A research team has introduced MOGP-MMF, a novel AI framework that reformulates protein secondary structure prediction (PSSP) as an automated optimization task. The system employs multi-objective genetic programming (GP) to tackle the core challenges of feature selection and fusion, which are critical for modeling the intricate relationship between protein sequences and their 3D shapes. Unlike traditional deep learning approaches, MOGP-MMF introduces a multi-view, multi-level representation strategy that integrates three distinct data perspectives: evolutionary information (from related proteins), semantic context (from the amino acid sequence), and newly introduced structural views. This comprehensive approach aims to capture the complex logic of protein folding more effectively.
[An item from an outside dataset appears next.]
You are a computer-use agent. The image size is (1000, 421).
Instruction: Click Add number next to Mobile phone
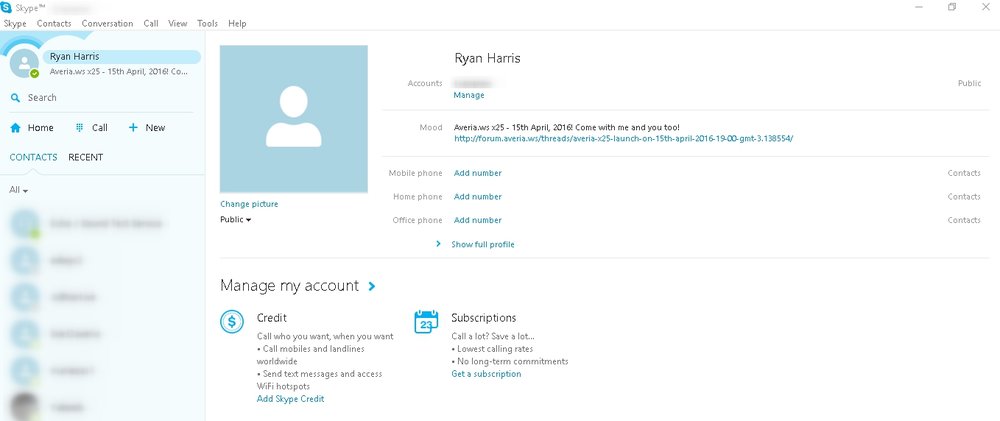[x=477, y=173]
To build an optimal predictive model, the framework leverages an enriched set of genetic programming operators to evolve both linear and nonlinear functions that fuse these multi-view features, capturing high-order interactions while managing complexity. A key innovation is an improved multi-objective GP algorithm that incorporates a knowledge transfer mechanism. This mechanism uses prior evolutionary experience to guide the population toward global optima, effectively navigating the trade-off between prediction accuracy and model complexity. Extensive validation on seven benchmark datasets shows that MOGP-MMF surpasses current state-of-the-art methods, delivering superior performance in metrics like Q8 accuracy (which classifies structures into 8 categories) and structural integrity.
The practical output of MOGP-MMF is not a single model but a diverse set of non-dominated solutions from its evolutionary process. This provides researchers and developers with a flexible toolkit, allowing them to select models optimized for different real-world scenarios, whether prioritizing speed, accuracy, or interpretability. The availability of the source code on GitHub opens the door for the bioinformatics and AI communities to build upon this work, potentially accelerating applications in protein engineering and therapeutic design.
- Integrates evolutionary, semantic, and structural data views for comprehensive protein feature representation.
- Uses an improved multi-objective genetic programming algorithm with knowledge transfer to optimize accuracy-complexity trade-off.
- Outperforms existing methods on seven benchmarks and provides a flexible set of solutions for practical application.
Why It Matters
More accurate protein structure prediction accelerates drug discovery and protein design, directly impacting biotechnology and medicine.